Das Gebäude ist eines von ursprünglich mehr als 200, die zum »Werk Tanne« gehörten. Die Fabrik war von 1939 bis 1944 in Betrieb und diente den deutschen Faschisten vor allem zur Produktion von Trinitrotoluol (TNT). Schon unmittelbar nach ihrer Machtübernahme hatten die Planungen für einen massiven Ausbau der Spreng- und Kampfstoffproduktion in Deutschland begonnen. Anfang des Jahres 1934 hielten Experten im Oberharz Ausschau nach einem geeigneten Gelände – und sie wurden im dichten Wald bei Clausthal-Zellerfeld fündig. 1936 war die Anlage, die aus Tarnungsgründen »Werk Tanne« genannt wurde, fertig gebaut. Neben der TNT-Herstellung wurden dort auch Bomben, Minen und Granaten befüllt. Um 1942 schufteten rund 2500 Menschen im »Werk Tanne«.
Unter ihnen waren auch viele Kriegsgefangene und viele aus der Sowjetunion verschleppte Zwangsarbeiter und Zwangsarbeiterinnen, weiß der Geologe und Umweltschützer Friedhart Knolle aus Goslar. Vor allem sie hätten die gefährlichsten Arbeiten ausführen und die Sprengkörper mit dem hochgiftigen TNT befüllen müssen. Bei einer schweren Explosion im Juni 1940 starben 61 Menschen. In Clausthal-Zellerfeld barsten damals die Scheiben, der Rührstab der Nitrierungsanlage flog knapp zwei Kilometer weit bis zum Klepperberg. Knolle, Co-Autor des kürzlich erschienenen Buches »Tarnname ›Tanne‹«, lüftet seit Jahren die Geheimnisse um die Fabrik, warnt vor den anhaltenden Belastungen für die Umwelt.

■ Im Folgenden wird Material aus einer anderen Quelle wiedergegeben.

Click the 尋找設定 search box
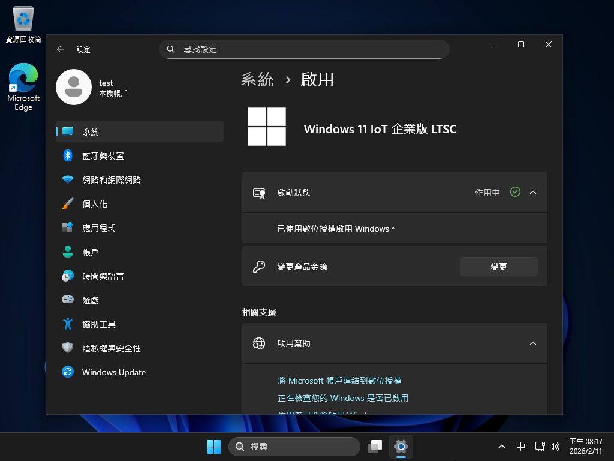614x461 pixels. click(304, 49)
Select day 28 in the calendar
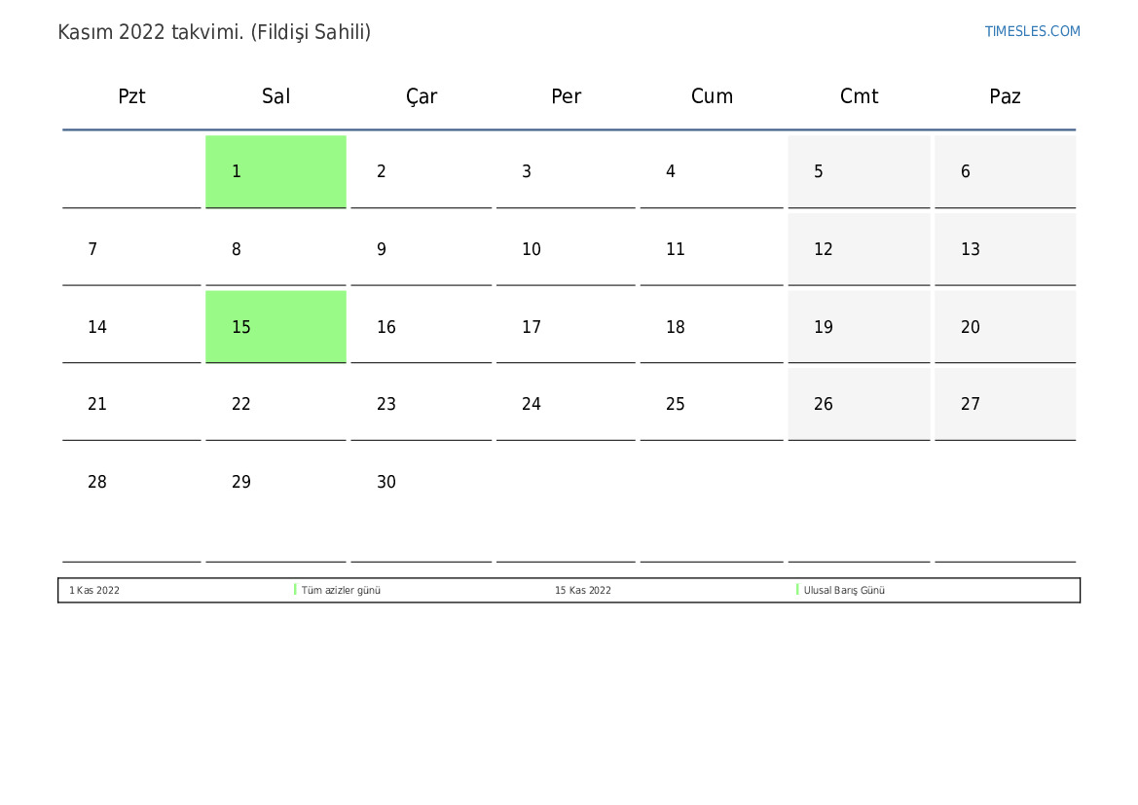The image size is (1138, 805). [97, 482]
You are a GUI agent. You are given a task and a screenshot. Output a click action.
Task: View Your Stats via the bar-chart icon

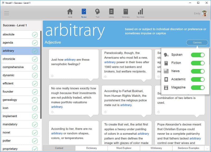click(140, 12)
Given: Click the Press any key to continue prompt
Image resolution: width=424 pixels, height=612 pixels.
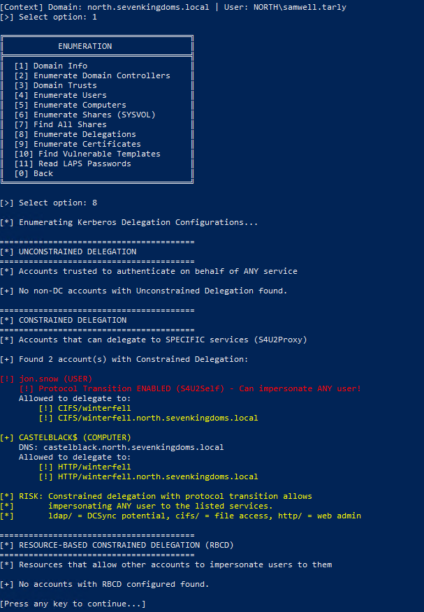Looking at the screenshot, I should click(73, 604).
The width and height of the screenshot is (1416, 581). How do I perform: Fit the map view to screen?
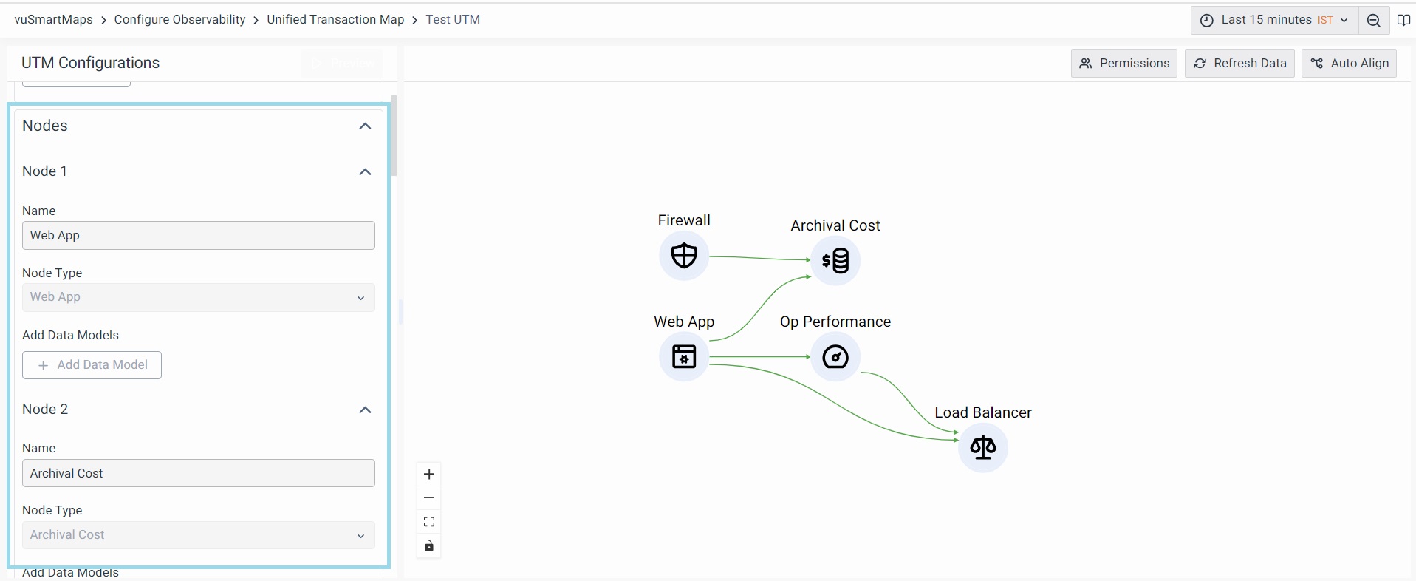click(429, 522)
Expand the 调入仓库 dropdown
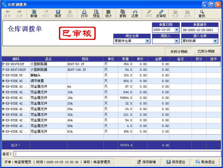The height and width of the screenshot is (168, 223). (x=215, y=41)
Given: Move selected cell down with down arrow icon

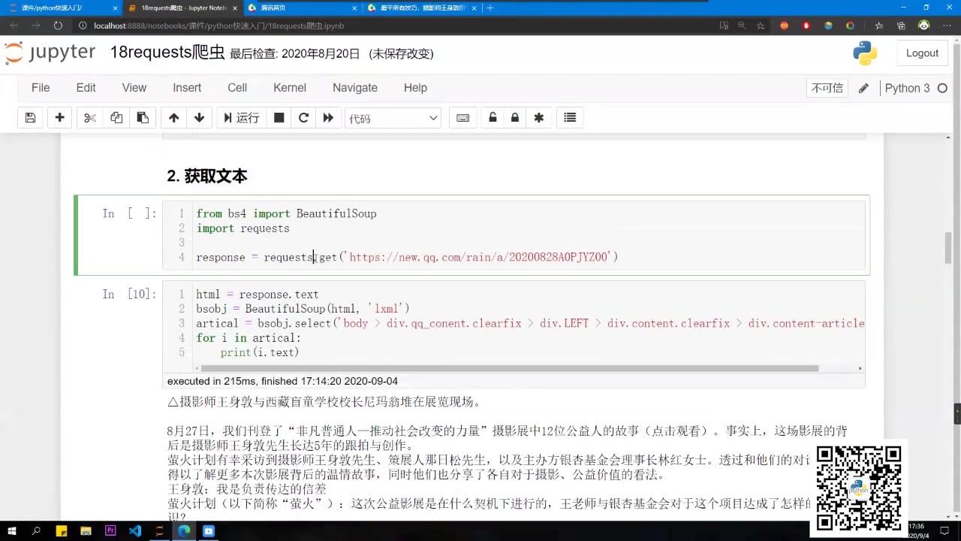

Von draußen dringt Baulärm durch die zerborstenen Fenster in die Halle. Seit vielen Jahren läuft die Sanierung des 74 Hektar großen Areals. Die Arbeiten sind schwierig, Altlasten und Schadstoffe liegen an vielen Stellen. So führte die Abwasserleitung der Fabrik bis ins zwölf Kilometer entfernte Osterode, wo die Rückstände im Boden versenkt wurden. Auch sind nur wenige Dokumente von damals erhalten. Zudem sollen neue Eingriffe keine stabil lagernden Stoffe aufwirbeln.
Aber es gibt Fortschritte. Der vorherige Grundstückseigentümer, die aus der bundeseigenen Industrieverwaltungsgesellschaft hervorgegangene Firma IVG Immobilien, ließ ein Pufferbecken und eine Aktivkohleanlage errichten, die belastetes Wasser speichern und reinigen soll. In den benachbarten Pfauenteichen haben Niedersachsens Landesforsten fast alle Altablagerungen entfernt. Belastete Schlämme mussten auf Sondermülldeponien entsorgt werden. »In den oberen beiden Teichen würde ich inzwischen wieder angeln«, sagt Knolle. Im unteren ist Fischen und Baden bis heute verboten.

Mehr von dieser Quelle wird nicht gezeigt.